WORK TO BE COMPLETED —
Every entry that follows should be reproduced exactly.

DATA PROVIDED —
┏━━

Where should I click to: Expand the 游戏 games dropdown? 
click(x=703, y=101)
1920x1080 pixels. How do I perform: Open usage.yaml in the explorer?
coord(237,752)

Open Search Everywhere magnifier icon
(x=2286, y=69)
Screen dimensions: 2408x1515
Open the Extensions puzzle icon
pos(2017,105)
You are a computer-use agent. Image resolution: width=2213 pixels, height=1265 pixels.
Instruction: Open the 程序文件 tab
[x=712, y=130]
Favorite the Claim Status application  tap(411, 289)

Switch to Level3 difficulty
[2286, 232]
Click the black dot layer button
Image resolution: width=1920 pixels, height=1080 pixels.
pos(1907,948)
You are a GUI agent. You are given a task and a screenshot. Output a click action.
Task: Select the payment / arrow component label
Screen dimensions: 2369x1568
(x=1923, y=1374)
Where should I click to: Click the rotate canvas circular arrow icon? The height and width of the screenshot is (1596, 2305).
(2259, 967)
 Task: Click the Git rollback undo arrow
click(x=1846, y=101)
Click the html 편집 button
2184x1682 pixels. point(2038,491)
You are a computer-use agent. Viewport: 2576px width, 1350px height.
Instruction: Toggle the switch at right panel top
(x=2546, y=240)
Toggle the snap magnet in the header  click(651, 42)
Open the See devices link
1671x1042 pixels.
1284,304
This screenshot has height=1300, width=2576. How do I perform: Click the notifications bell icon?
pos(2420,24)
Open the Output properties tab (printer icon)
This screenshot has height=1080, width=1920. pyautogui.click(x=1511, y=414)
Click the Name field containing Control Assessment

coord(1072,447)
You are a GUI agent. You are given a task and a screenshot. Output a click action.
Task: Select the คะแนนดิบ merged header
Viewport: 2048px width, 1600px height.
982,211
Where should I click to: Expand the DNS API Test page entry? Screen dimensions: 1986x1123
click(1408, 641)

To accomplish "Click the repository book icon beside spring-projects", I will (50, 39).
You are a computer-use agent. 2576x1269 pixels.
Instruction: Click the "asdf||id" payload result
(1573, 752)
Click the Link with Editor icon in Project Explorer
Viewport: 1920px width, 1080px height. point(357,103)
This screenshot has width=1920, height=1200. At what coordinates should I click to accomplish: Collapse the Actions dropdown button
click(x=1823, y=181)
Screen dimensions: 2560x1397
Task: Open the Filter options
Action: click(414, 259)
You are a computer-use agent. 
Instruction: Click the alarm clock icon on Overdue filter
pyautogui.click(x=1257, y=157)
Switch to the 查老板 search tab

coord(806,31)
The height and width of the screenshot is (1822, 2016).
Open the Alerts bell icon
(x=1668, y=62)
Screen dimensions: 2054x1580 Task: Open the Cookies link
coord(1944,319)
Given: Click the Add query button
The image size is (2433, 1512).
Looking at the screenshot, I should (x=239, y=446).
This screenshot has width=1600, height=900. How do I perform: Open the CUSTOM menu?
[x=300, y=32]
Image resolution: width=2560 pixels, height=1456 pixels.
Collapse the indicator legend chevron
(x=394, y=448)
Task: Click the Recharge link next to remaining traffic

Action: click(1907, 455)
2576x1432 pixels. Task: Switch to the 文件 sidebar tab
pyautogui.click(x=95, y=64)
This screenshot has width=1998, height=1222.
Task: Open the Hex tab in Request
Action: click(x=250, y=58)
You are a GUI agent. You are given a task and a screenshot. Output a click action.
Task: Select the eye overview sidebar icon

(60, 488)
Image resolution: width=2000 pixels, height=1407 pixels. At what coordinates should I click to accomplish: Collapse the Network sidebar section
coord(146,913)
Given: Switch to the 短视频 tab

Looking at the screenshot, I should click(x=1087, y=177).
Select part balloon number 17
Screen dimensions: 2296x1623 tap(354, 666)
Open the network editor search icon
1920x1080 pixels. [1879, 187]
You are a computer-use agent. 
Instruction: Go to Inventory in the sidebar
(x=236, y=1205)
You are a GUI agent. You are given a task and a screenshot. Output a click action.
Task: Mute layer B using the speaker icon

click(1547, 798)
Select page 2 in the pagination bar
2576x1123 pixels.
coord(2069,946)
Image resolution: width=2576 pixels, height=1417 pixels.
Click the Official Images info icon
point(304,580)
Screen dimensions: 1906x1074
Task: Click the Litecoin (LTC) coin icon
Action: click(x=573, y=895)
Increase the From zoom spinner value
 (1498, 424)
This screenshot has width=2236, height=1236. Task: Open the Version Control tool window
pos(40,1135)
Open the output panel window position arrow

┗━━

COMPLETED TASK —
Where should I click to: Expand the 游戏 games dropdown? 
click(x=703, y=101)
1920x1080 pixels. How do I perform: Open usage.yaml in the explorer?
coord(237,752)

Open Search Everywhere magnifier icon
(x=2286, y=69)
Screen dimensions: 2408x1515
Open the Extensions puzzle icon
pos(2017,105)
You are a computer-use agent. Image resolution: width=2213 pixels, height=1265 pixels.
Instruction: Open the 程序文件 tab
[x=712, y=130]
Favorite the Claim Status application  tap(411, 289)

Switch to Level3 difficulty
[2286, 232]
Click the black dot layer button
Image resolution: width=1920 pixels, height=1080 pixels.
pos(1907,948)
You are a GUI agent. You are given a task and a screenshot. Output a click action.
Task: Select the payment / arrow component label
Screen dimensions: 2369x1568
(x=1923, y=1374)
Where should I click to: Click the rotate canvas circular arrow icon? The height and width of the screenshot is (1596, 2305).
(2259, 967)
 Task: Click the Git rollback undo arrow
click(x=1846, y=101)
Click the html 편집 button
2184x1682 pixels. point(2038,491)
You are a computer-use agent. Viewport: 2576px width, 1350px height.
Instruction: Toggle the switch at right panel top
(x=2546, y=240)
Toggle the snap magnet in the header  click(651, 42)
Open the See devices link
1671x1042 pixels.
1284,304
This screenshot has height=1300, width=2576. How do I perform: Click the notifications bell icon?
pos(2420,24)
Open the Output properties tab (printer icon)
This screenshot has height=1080, width=1920. pyautogui.click(x=1511, y=414)
Click the Name field containing Control Assessment

coord(1072,447)
You are a GUI agent. You are given a task and a screenshot. Output a click action.
Task: Select the คะแนนดิบ merged header
Viewport: 2048px width, 1600px height.
982,211
Where should I click to: Expand the DNS API Test page entry? Screen dimensions: 1986x1123
click(1408, 641)

To accomplish "Click the repository book icon beside spring-projects", I will (50, 39).
You are a computer-use agent. 2576x1269 pixels.
Instruction: Click the "asdf||id" payload result
(1573, 752)
Click the Link with Editor icon in Project Explorer
Viewport: 1920px width, 1080px height. point(357,103)
This screenshot has width=1920, height=1200. At what coordinates should I click to accomplish: Collapse the Actions dropdown button
click(x=1823, y=181)
Screen dimensions: 2560x1397
Task: Open the Filter options
Action: click(414, 259)
You are a computer-use agent. 
Instruction: Click the alarm clock icon on Overdue filter
pyautogui.click(x=1257, y=157)
Switch to the 查老板 search tab

coord(806,31)
The height and width of the screenshot is (1822, 2016).
Open the Alerts bell icon
(x=1668, y=62)
Screen dimensions: 2054x1580 Task: Open the Cookies link
coord(1944,319)
Given: Click the Add query button
The image size is (2433, 1512).
Looking at the screenshot, I should (x=239, y=446).
This screenshot has width=1600, height=900. How do I perform: Open the CUSTOM menu?
[x=300, y=32]
Image resolution: width=2560 pixels, height=1456 pixels.
Collapse the indicator legend chevron
(x=394, y=448)
Task: Click the Recharge link next to remaining traffic

Action: click(1907, 455)
2576x1432 pixels. Task: Switch to the 文件 sidebar tab
pyautogui.click(x=95, y=64)
This screenshot has width=1998, height=1222.
Task: Open the Hex tab in Request
Action: click(x=250, y=58)
You are a GUI agent. You are given a task and a screenshot. Output a click action.
Task: Select the eye overview sidebar icon

(60, 488)
Image resolution: width=2000 pixels, height=1407 pixels. At what coordinates should I click to accomplish: Collapse the Network sidebar section
coord(146,913)
Given: Switch to the 短视频 tab

Looking at the screenshot, I should click(x=1087, y=177).
Select part balloon number 17
Screen dimensions: 2296x1623 tap(354, 666)
Open the network editor search icon
1920x1080 pixels. [1879, 187]
You are a computer-use agent. 
Instruction: Go to Inventory in the sidebar
(x=236, y=1205)
You are a GUI agent. You are given a task and a screenshot. Output a click action.
Task: Mute layer B using the speaker icon

click(1547, 798)
Select page 2 in the pagination bar
2576x1123 pixels.
coord(2069,946)
Image resolution: width=2576 pixels, height=1417 pixels.
Click the Official Images info icon
point(304,580)
Screen dimensions: 1906x1074
Task: Click the Litecoin (LTC) coin icon
Action: click(x=573, y=895)
Increase the From zoom spinner value
 (1498, 424)
This screenshot has width=2236, height=1236. Task: Open the Version Control tool window
pos(40,1135)
Open the output panel window position arrow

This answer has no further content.